Eli has always been the more quiet, reserved kid among his little buddies. Quietly playing trains for hours and keeping his room clean. He's been known as being clingy, scared of anything loud, and very cautious. In the last few months he's proved to be surprisingly silly and even bossy with people he doesn't even know that well. He even likes the thrill of climbing the stairs from outside the banister. Most of his goofiness comes from imitating, and in these two pictures it was posing like Esme and eating Thanksgiving pie like a cat.

Thursday, December 3, 2009

Super Dad

I should make him a cape with a big "D." He always argued the number of kids should be how many you can fit in a car (not minivan, not SUV, a car). It makes more sense to base it on the number of arms.

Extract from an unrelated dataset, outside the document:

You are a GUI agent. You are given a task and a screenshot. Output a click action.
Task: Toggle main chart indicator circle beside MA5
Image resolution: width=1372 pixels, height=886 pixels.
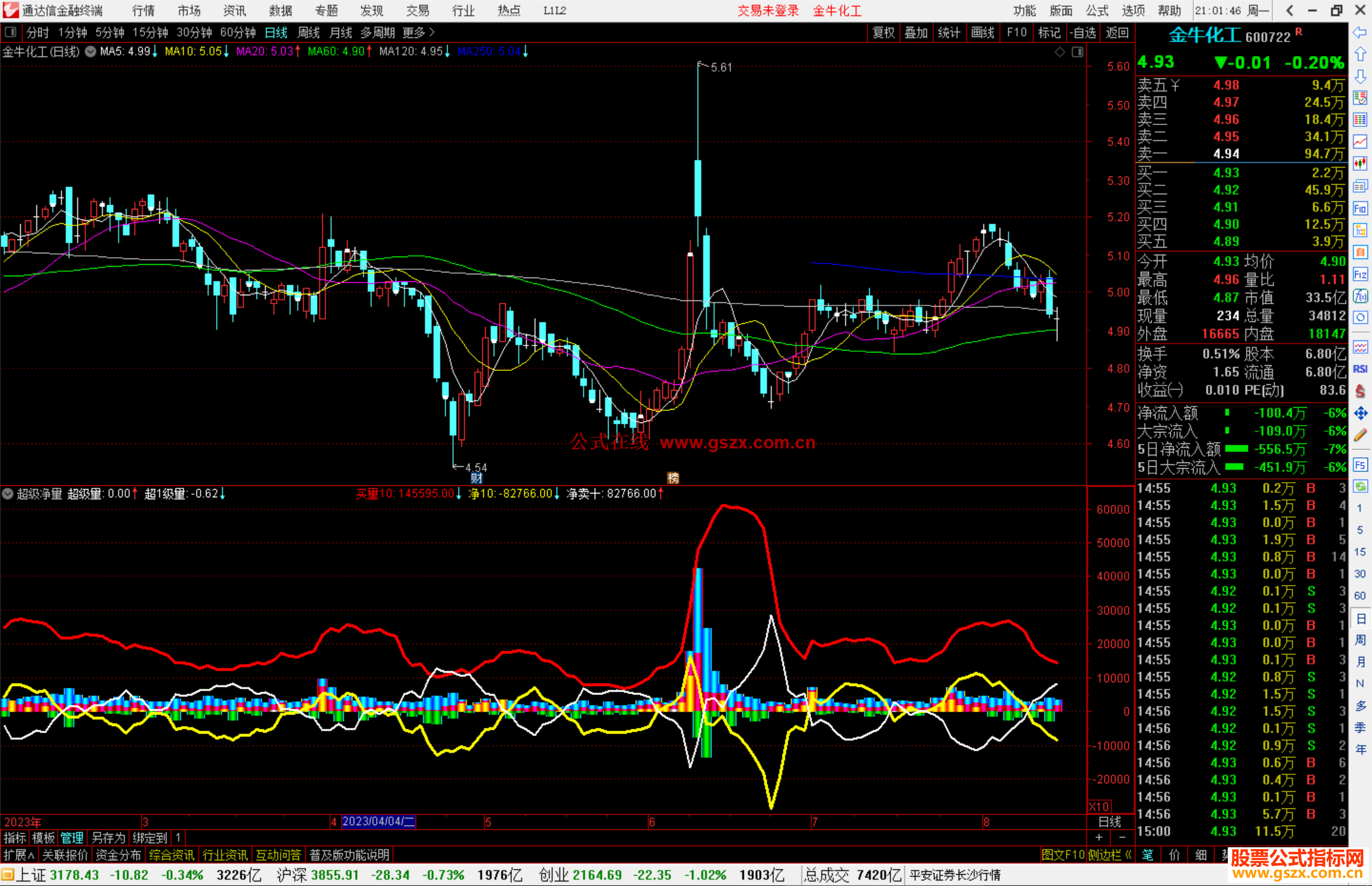pyautogui.click(x=91, y=51)
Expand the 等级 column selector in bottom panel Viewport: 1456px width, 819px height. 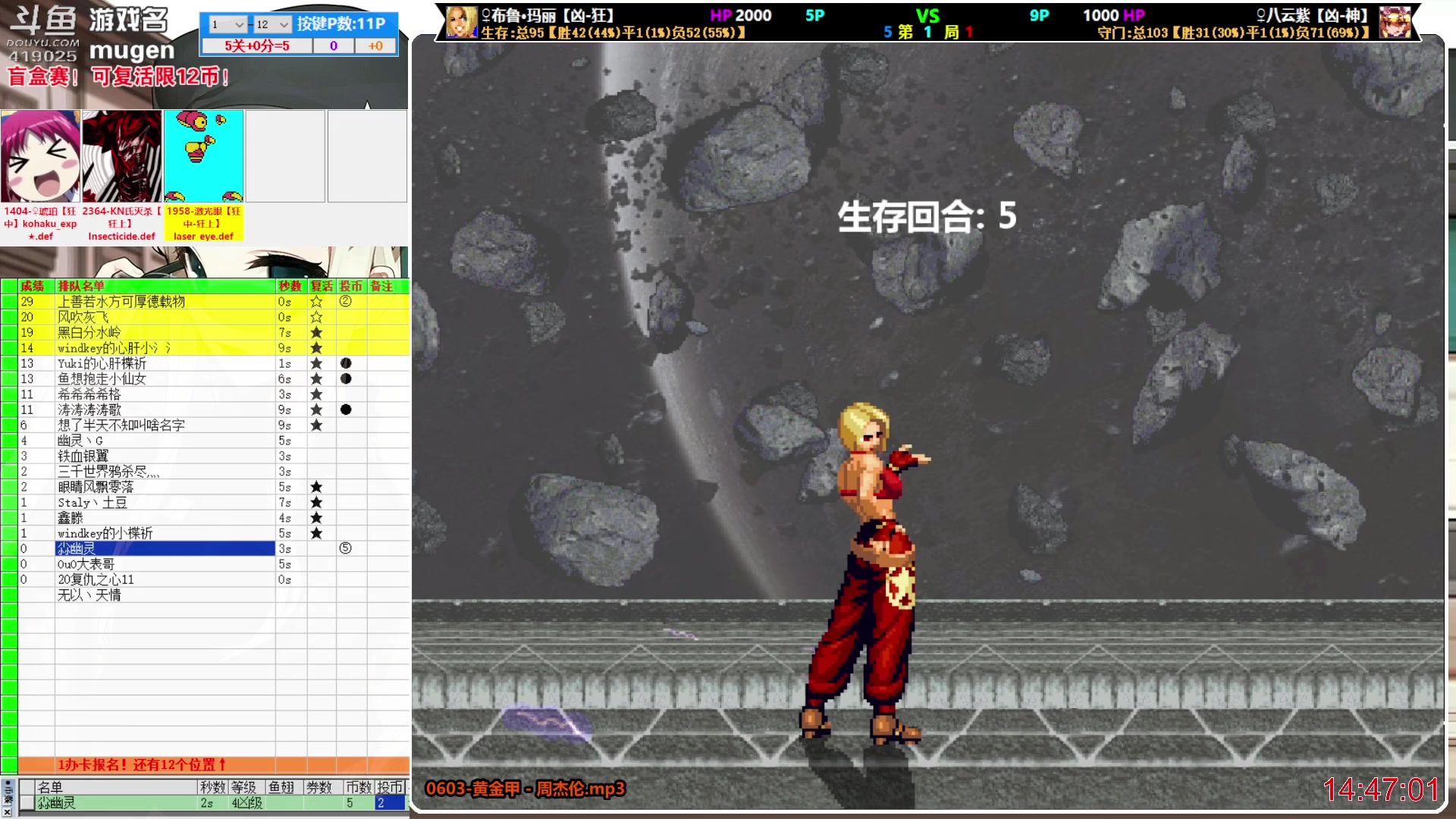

Maybe it should be super husband since he's always wanting to give me breaks and make sure I get naps. He finds it a treat to wake up and take Esme when crankiness can no longer be caused by hunger. Tonight he came home from work and made a fabulous dinner while watching two (awake) kids so I could shower (which I now consider a spa retreat). Then he did all the dishes. Right now the boys are going out for ice cream and once Eli's in bed it will be Esme's turn for endless oogling and kisses.

Gosh, I hope this doesn't make anyone jealous...he's mine.


1 Month



I feel like she was just born yesterday. We tell her all the time that she can't get any bigger. She seems to be listening, luckily we don't have a scale. And Brian introduced her to the binki last week, trying to decide if I love it or hate it. She is getting good at holding up that sweet little head and even cooed for the first time last night. It was directed at Eli, which is surprising since she usually cries when he comes close or touches her, even though he's as gentle as a 3 year old can be. Every day I feel so lucky to be with the two of them, especially during one on one time.